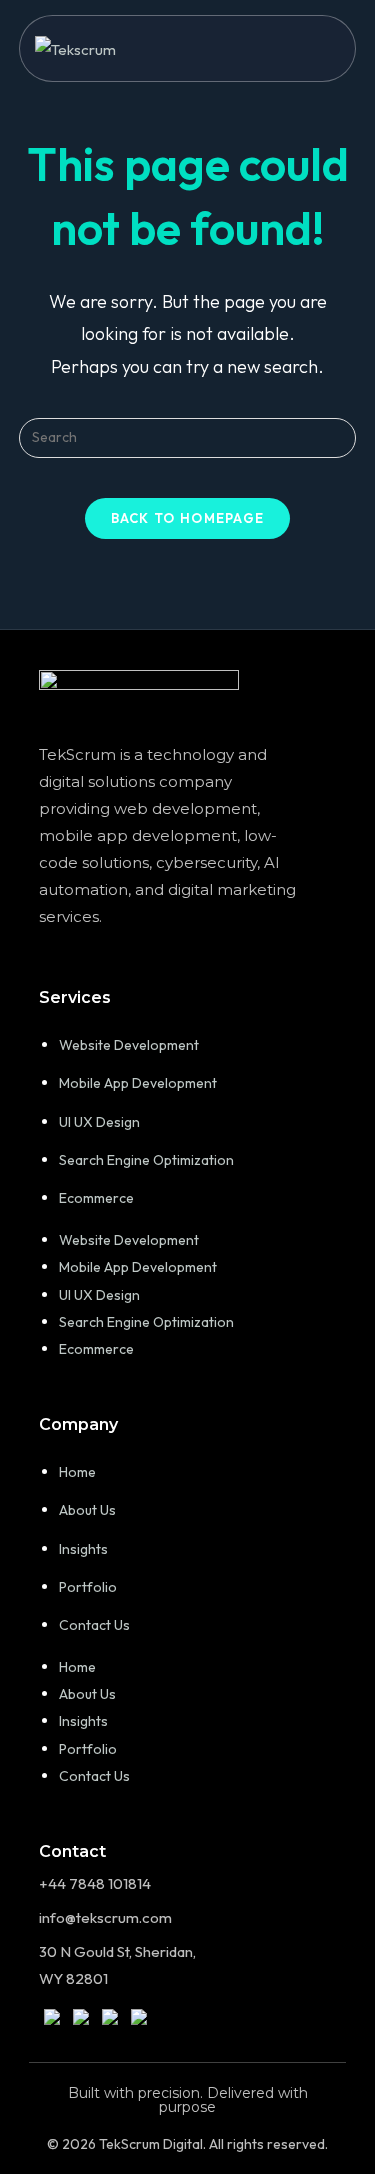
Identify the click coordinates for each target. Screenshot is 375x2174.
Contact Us (94, 1625)
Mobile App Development (138, 1083)
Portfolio (88, 1587)
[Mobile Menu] (333, 48)
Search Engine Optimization (146, 1160)
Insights (83, 1549)
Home (77, 1472)
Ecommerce (96, 1198)
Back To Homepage (188, 518)
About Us (87, 1510)
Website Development (129, 1045)
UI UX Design (99, 1122)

☆ ☆ ☆ ☆

Activity >>
Select every line of the material above holding the word "Development" and copy it.

Reply to the task >>
Mobile App Development (138, 1083)
Website Development (129, 1045)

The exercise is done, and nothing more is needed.